## What you need to do
Rewrite the lines of the listing from the one containing "Click the PIOI toolbar icon" through the one containing "Looking at the", swapping "toolbar" for "menu bar" and keeping everything else the same. Leave the pictures out of your answer.
---------- Records supplied ----------
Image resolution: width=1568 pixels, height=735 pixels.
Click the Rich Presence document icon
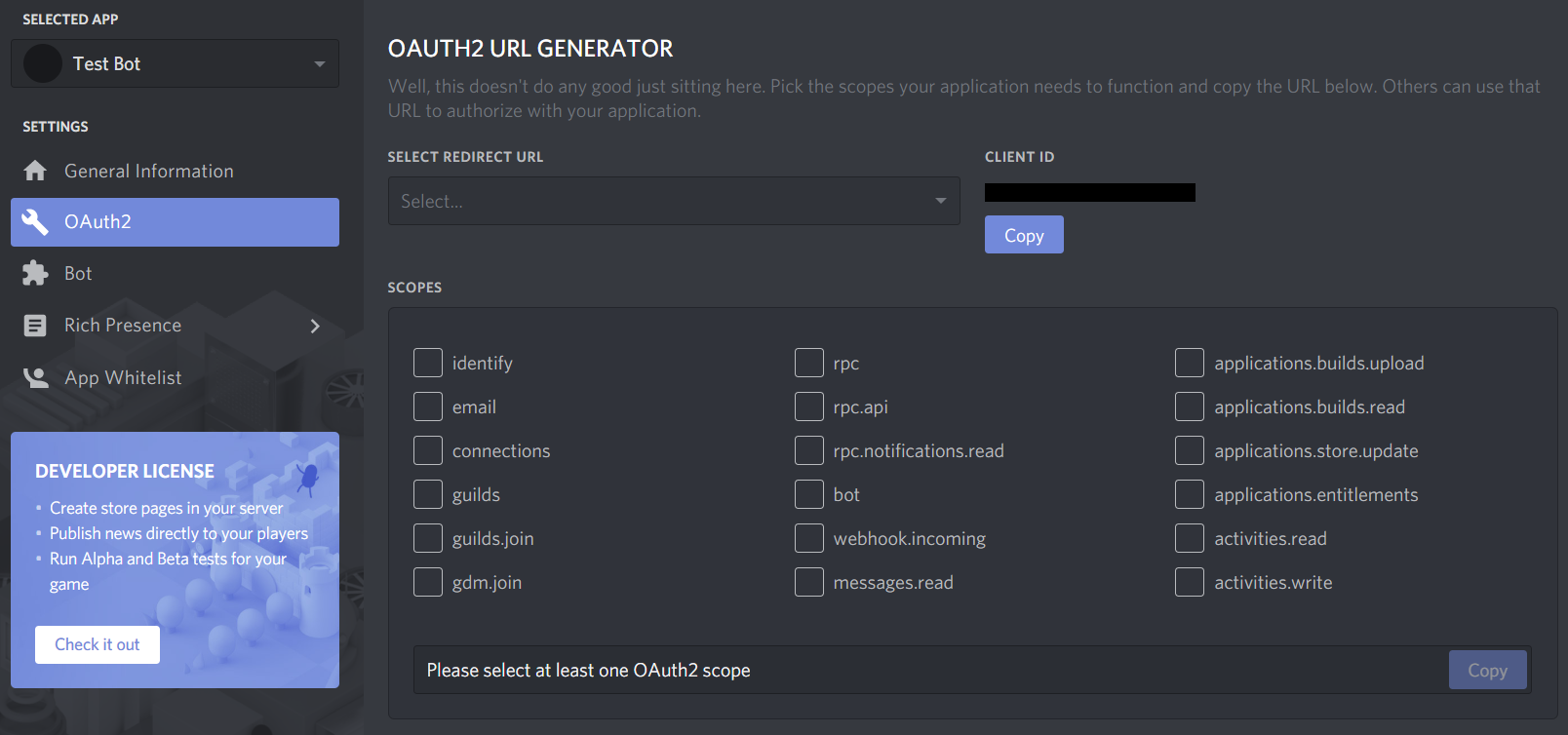[35, 326]
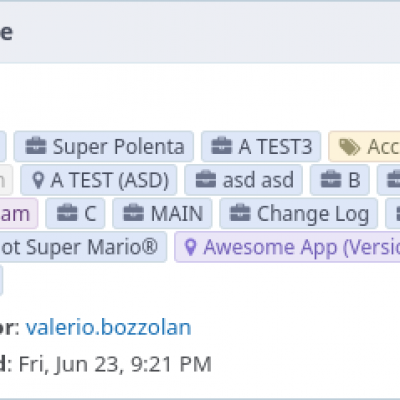Screen dimensions: 400x400
Task: Click the briefcase icon beside C
Action: point(67,213)
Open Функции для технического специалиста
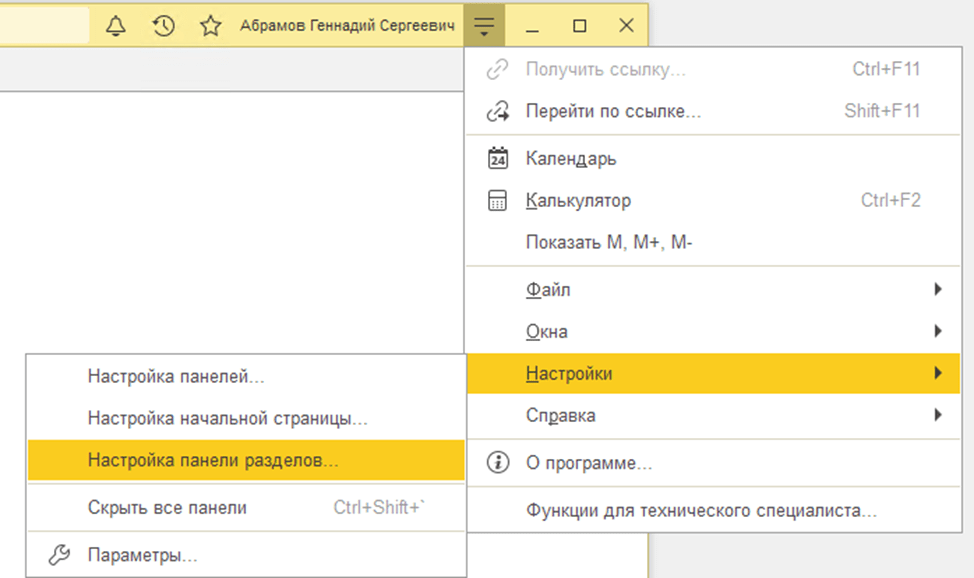This screenshot has height=578, width=974. pos(701,511)
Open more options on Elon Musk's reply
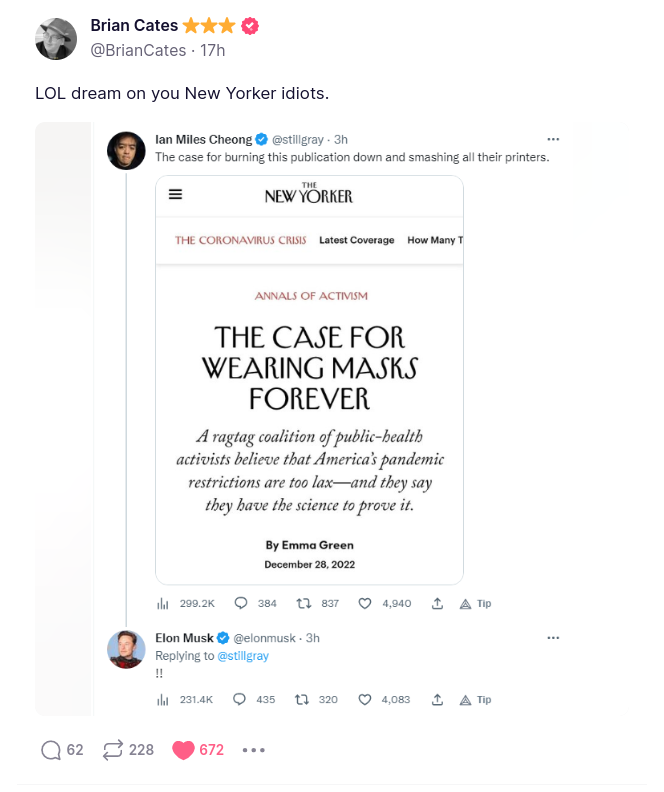Screen dimensions: 664x792 pyautogui.click(x=553, y=638)
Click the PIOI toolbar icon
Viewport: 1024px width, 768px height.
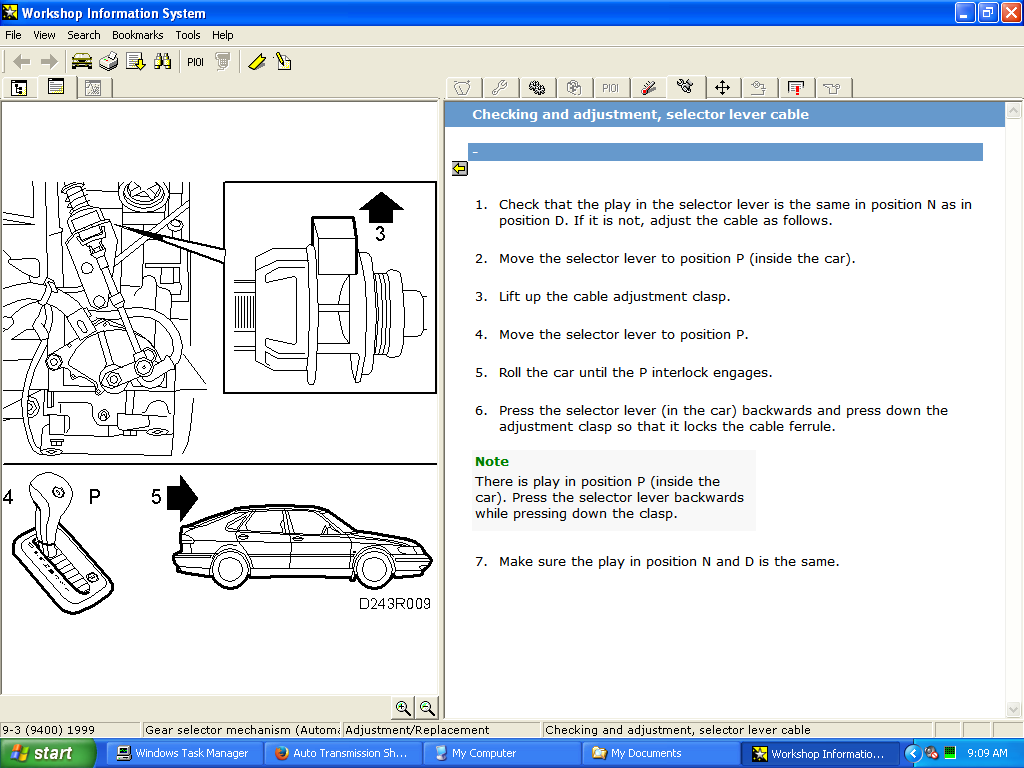point(195,61)
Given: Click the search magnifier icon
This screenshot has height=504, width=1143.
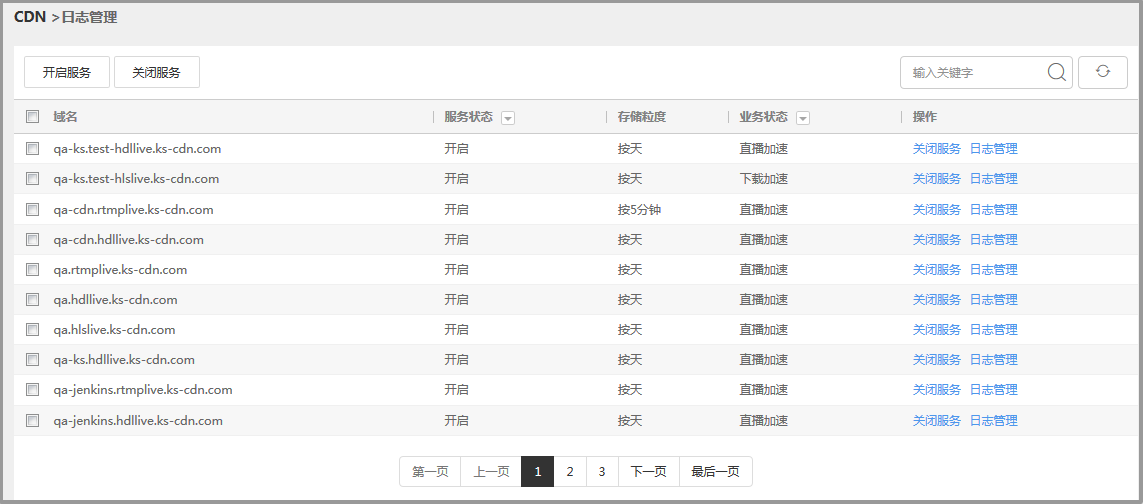Looking at the screenshot, I should tap(1056, 72).
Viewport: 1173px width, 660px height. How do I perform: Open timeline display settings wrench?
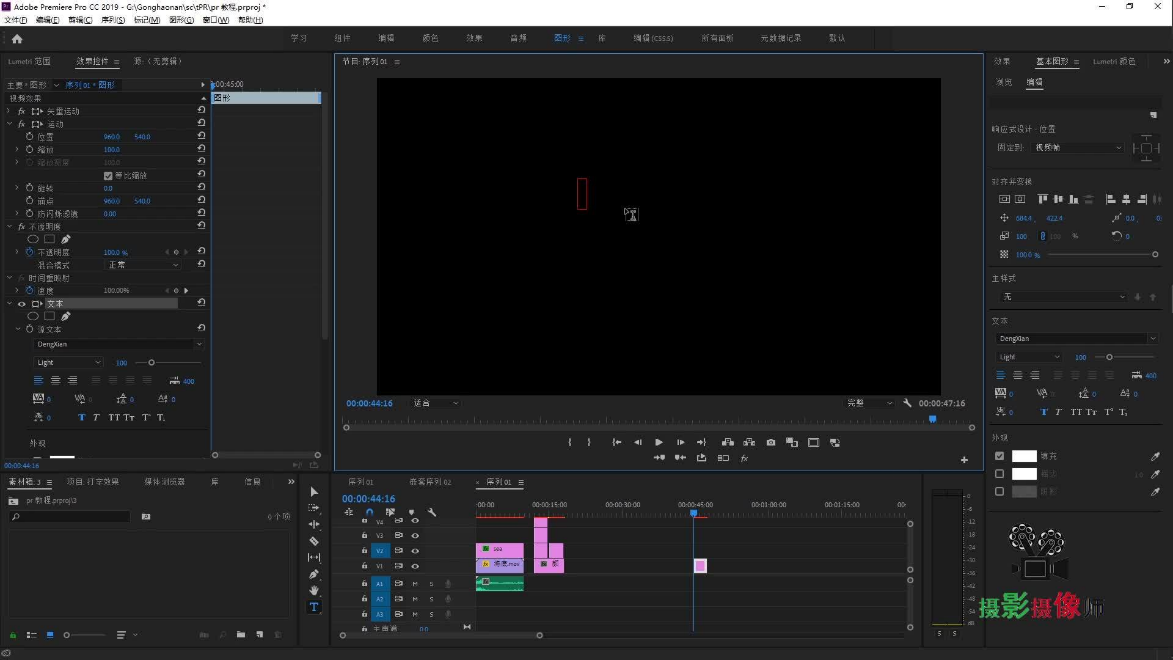tap(432, 512)

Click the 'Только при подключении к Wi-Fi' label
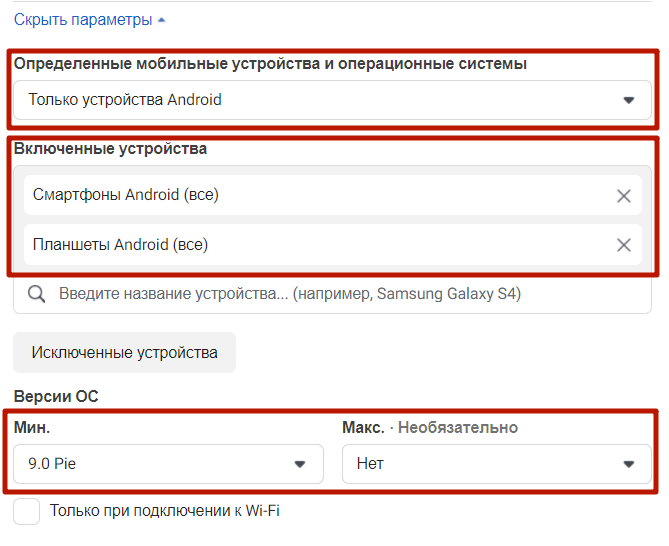tap(165, 511)
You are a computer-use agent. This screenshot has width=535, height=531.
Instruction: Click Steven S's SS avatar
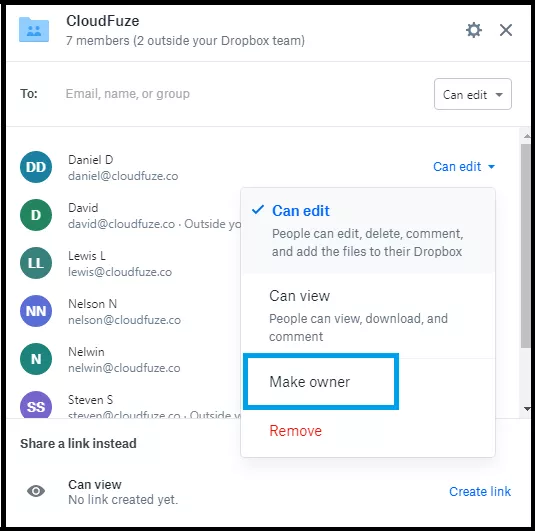pos(36,405)
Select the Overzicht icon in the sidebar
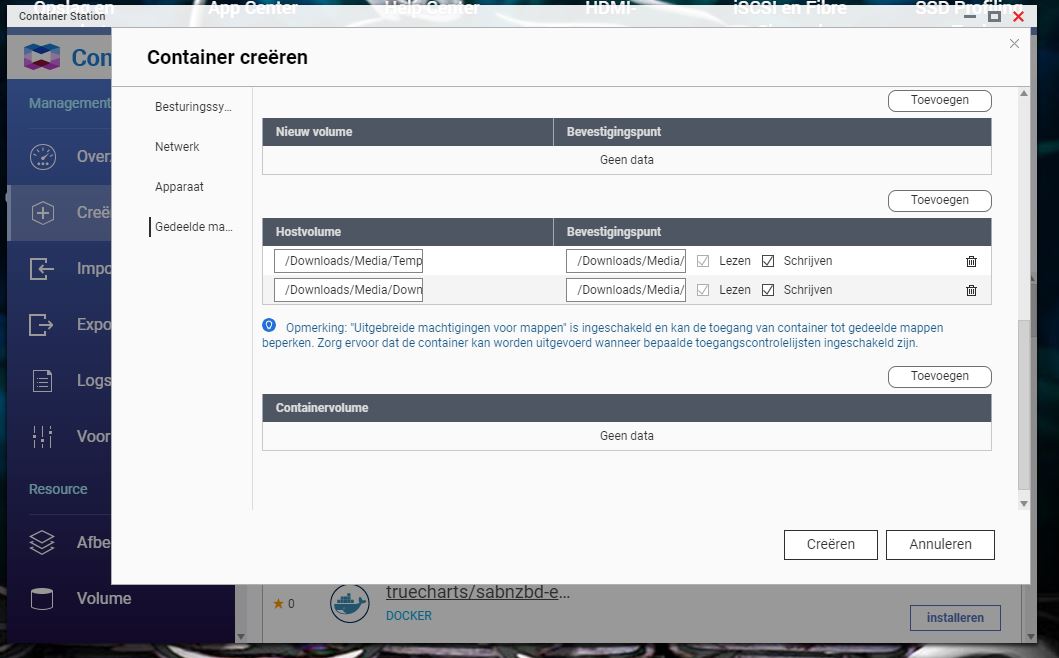The height and width of the screenshot is (658, 1059). (x=40, y=156)
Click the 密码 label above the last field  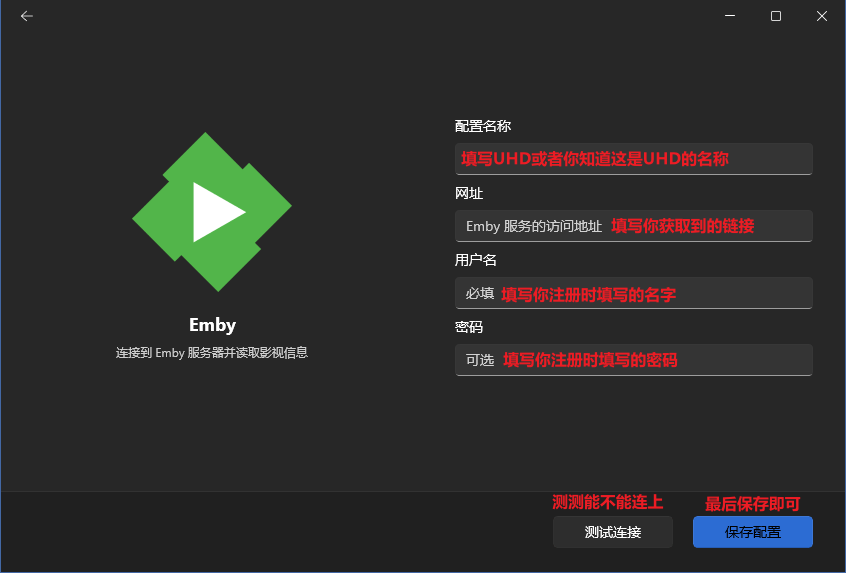469,327
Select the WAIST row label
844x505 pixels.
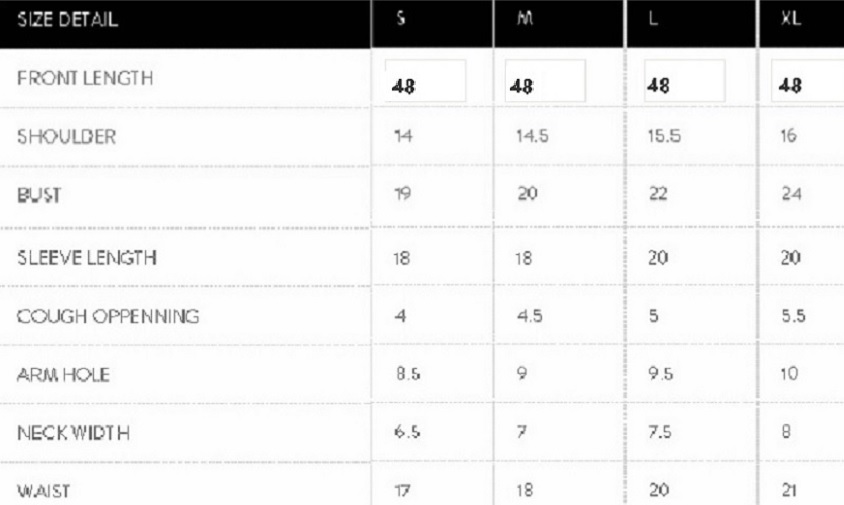tap(42, 492)
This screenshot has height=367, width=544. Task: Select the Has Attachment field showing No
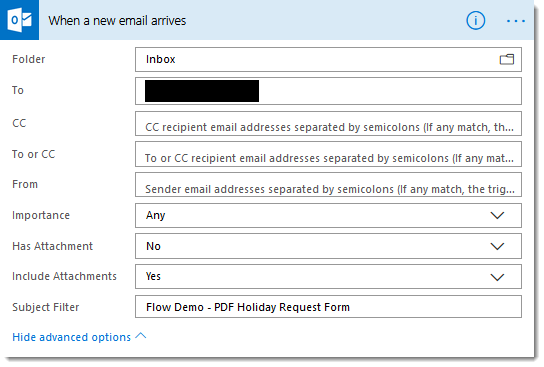328,246
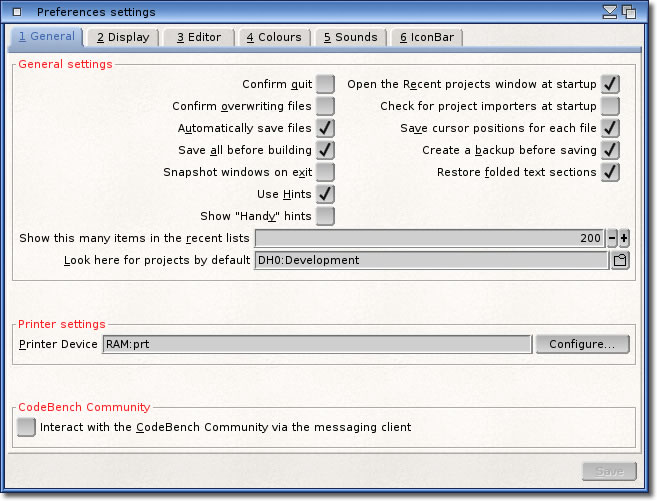Increase recent list items with plus button

click(x=624, y=238)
----------
## Result for this exercise
Click the PIOI menu bar icon
Viewport: 1024px width, 768px height.
point(195,61)
Given: Click the search magnifier icon
This screenshot has height=504, width=1143.
Looking at the screenshot, I should tap(1056, 72).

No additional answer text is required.